Enhancing enzyme thermostability is crucial for industrial applications requiring robust performance under extreme conditions. Structure-based protein design models excel at improving thermal stability but often compromise enzymatic activity, while sequence-based models better preserve activity but struggle to enhance thermostability. It is challenging to efficiently generate multi-site mutants with both improved thermostability and intact activity using minimal experimental effort.

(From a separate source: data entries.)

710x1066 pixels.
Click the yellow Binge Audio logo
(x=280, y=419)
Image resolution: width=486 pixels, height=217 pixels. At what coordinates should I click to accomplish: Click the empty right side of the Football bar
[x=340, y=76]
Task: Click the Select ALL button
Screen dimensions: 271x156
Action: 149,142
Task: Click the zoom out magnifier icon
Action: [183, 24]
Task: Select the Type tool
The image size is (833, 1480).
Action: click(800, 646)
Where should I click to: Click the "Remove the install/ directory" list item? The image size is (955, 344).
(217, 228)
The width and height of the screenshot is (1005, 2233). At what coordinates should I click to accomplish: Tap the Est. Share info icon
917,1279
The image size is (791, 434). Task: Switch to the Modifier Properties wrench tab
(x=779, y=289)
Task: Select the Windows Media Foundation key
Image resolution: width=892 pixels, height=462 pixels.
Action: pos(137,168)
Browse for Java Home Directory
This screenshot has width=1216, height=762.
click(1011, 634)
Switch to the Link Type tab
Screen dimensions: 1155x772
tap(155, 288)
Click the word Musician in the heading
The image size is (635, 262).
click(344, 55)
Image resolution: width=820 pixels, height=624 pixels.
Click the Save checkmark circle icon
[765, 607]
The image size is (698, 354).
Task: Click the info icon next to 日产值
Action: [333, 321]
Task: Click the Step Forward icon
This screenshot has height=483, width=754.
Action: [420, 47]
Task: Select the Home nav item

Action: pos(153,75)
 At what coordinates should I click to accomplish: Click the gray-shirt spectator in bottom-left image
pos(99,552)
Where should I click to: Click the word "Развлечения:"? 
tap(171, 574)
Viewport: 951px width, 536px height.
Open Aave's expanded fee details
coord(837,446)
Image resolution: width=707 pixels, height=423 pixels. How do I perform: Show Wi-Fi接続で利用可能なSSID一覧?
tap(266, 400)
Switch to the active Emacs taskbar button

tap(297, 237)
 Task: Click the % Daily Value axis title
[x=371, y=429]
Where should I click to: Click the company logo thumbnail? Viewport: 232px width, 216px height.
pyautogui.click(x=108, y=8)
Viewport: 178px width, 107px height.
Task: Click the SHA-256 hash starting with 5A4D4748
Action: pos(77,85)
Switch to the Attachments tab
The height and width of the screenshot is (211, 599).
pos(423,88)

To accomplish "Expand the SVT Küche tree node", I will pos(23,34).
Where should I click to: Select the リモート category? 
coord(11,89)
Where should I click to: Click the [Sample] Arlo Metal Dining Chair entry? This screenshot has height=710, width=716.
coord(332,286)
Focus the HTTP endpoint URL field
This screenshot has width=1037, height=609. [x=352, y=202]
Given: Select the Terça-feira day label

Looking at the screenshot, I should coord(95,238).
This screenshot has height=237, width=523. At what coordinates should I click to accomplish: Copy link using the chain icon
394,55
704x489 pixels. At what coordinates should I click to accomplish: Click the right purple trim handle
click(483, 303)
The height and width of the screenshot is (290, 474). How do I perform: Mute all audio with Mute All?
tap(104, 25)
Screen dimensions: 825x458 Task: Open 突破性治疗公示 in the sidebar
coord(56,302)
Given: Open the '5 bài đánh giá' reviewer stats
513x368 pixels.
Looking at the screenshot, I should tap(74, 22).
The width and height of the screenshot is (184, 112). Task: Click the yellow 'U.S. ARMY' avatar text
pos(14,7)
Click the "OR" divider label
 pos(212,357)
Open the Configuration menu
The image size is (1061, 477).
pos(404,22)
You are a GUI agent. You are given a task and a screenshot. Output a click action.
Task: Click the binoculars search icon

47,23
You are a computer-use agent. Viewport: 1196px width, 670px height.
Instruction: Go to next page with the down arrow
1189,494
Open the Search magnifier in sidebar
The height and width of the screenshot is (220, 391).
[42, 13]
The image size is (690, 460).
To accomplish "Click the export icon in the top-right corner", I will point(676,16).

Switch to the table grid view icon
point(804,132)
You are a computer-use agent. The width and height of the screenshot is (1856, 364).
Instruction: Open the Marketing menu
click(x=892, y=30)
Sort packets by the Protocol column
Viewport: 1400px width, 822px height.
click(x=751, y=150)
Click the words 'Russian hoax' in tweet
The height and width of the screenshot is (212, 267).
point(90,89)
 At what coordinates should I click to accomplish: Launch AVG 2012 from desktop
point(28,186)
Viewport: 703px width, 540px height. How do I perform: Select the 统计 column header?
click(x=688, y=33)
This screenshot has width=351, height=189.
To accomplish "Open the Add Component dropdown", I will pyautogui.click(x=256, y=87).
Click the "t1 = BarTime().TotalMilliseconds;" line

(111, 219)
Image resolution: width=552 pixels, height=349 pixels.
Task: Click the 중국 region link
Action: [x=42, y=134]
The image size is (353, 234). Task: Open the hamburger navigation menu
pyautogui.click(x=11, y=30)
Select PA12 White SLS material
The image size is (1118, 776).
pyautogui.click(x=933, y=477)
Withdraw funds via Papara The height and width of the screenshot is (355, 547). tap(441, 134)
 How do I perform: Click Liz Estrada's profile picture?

Here, we used zearalenone hydrolase (RmZHD) and xylanase as model systems to evaluate different strategies for multi-site mutation design: (i) structure-based design with the ABACUS-R model, (ii) sequence-based design with the ProGen2 or MSA Transformer, (iii) integrated approaches combining either ProGen2 or MSA Transformer with ABACUS-R via Markov Chain Monte Carlo sampling with multi-objective scoring. Results showed that designing with ABACUS-R increased thermal stability by ∼15°C but caused 80 to 100 % activity loss. Sequence-based designs retained ∼19 % wild-type activity but failed to improve thermostability. Notably, zero-shot designs from integrating ABACUS-R with MSA Transformer achieved significant thermostability gains (ΔTm ∼8°C) while preserving > 95 % wild-type activity. This highlights the potential of combining sequence-and structure-based deep learning models for developing industrially relevant thermostable enzymes.